O Corinthians encerrou o ano de 2025 com um cenário financeiro ainda delicado. De acordo com balanço obtido pelo ge e apresentado aos órgãos internos do clube, o Timão registrou déficit de R$ 143,4 milhões e uma dívida bruta de R$ 2,723 bilhões.
Receita alta, mas insuficiente para evitar prejuízo
O relatório aponta que o clube teve receita operacional líquida de R$ 810,1 milhões, enquanto as despesas totais chegaram a R$ 885,3 milhões, gerando desequilíbrio nas contas.
Apesar disso, a venda de jogadores ajudou a amenizar o impacto negativo. Com R$ 107,4 milhões em negociações de atletas, o resultado operacional ficou positivo em R$ 13,9 milhões.

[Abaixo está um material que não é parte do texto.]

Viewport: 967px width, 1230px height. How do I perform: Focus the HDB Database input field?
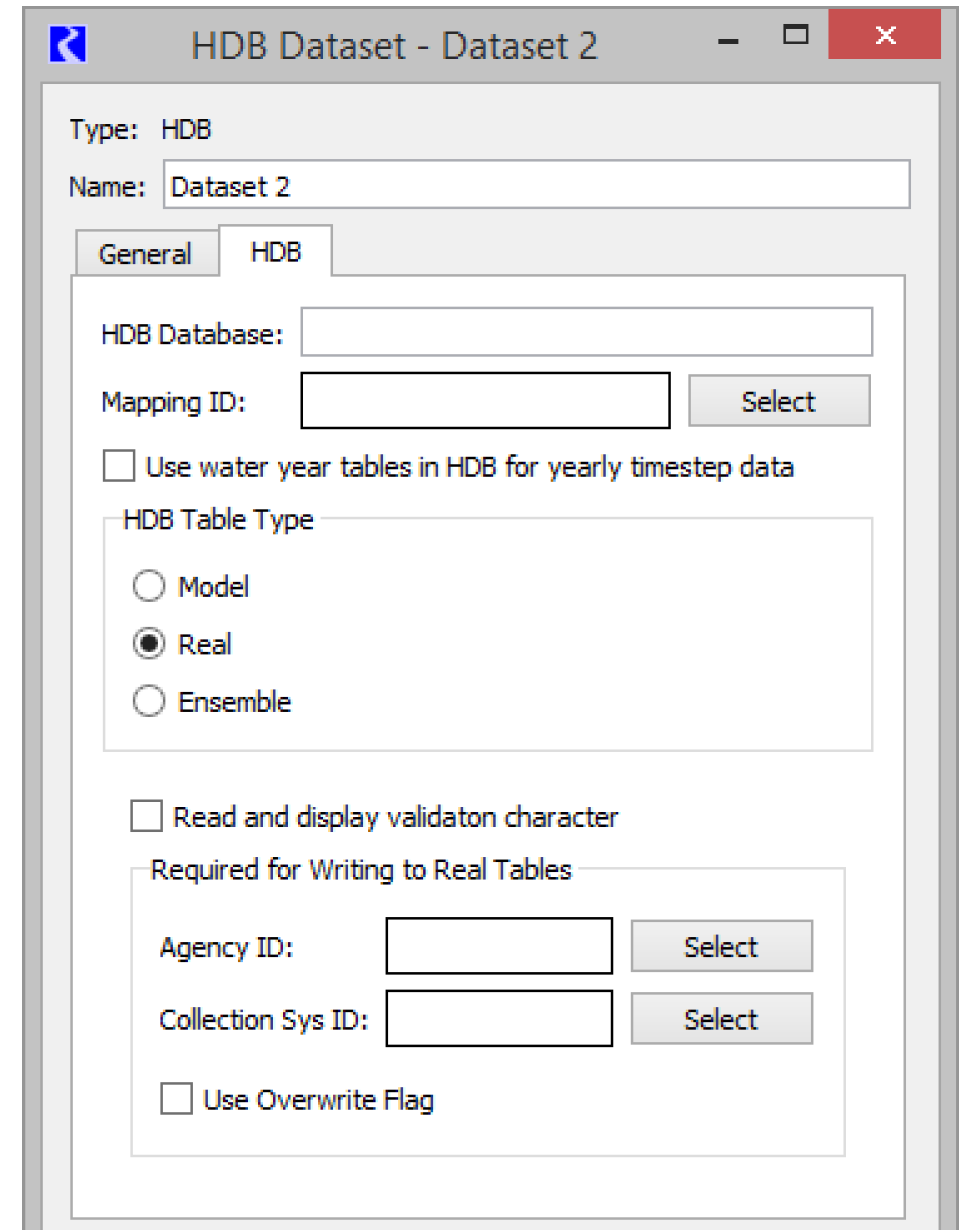tap(586, 333)
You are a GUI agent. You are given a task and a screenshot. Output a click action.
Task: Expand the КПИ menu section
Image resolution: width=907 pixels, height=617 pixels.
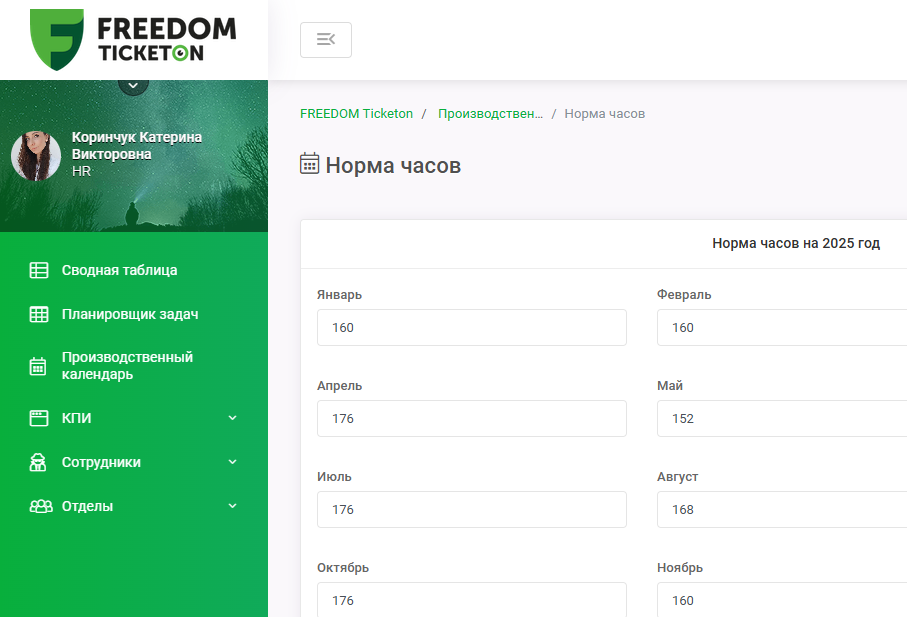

No entanto, ao incluir despesas como depreciação, amortização e outros custos, o resultado final acabou sendo deficitário.
Dívida bilionária tem leve redução
Mesmo com o prejuízo, o Corinthians conseguiu reduzir levemente o nível de endividamento. A dívida total caiu de cerca de R$ 2,8 bilhões para R$ 2,723 bilhões ao fim de 2025.
Desse total:
- R$ 2,081 bilhões correspondem a dívidas do clube
- R$ 642 milhões são referentes ao financiamento da Neo Química Arena
Renegociação com a União melhora cenário
Um dos fatores que contribuíram para a melhora no perfil da dívida foi a renegociação de débitos com o governo federal. O clube firmou acordo com a Procuradoria-Geral da Fazenda Nacional (PGFN), conseguindo desconto de 46,6% sobre uma dívida de R$ 1,2 bilhão, passando a pagar cerca de R$ 679 milhões.
O impacto estimado dessa negociação foi uma redução de aproximadamente R$ 127 milhões no endividamento total.
Além disso, o Corinthians também aderiu a mecanismos da Câmara Nacional de Resolução de Disputas (CNRD), da CBF, para organizar pagamentos e aliviar a pressão financeira.
Déficit acumulado e contexto político
O balanço ainda incorpora R$ 205,5 milhões de prejuízos de anos anteriores, ampliando o impacto negativo no patrimônio líquido do clube.
O período analisado inclui parte da gestão do ex-presidente Augusto Melo, que deixou o cargo em 2025 após processo de impeachment. Desde então, Osmar Stabile assumiu a presidência e foi posteriormente efetivado no cargo.
Aprovação do balanço
O documento ainda precisa passar por aprovação do Conselho Fiscal, do Conselho de Orientação (Cori) e do Conselho Deliberativo do clube, conforme previsto em lei.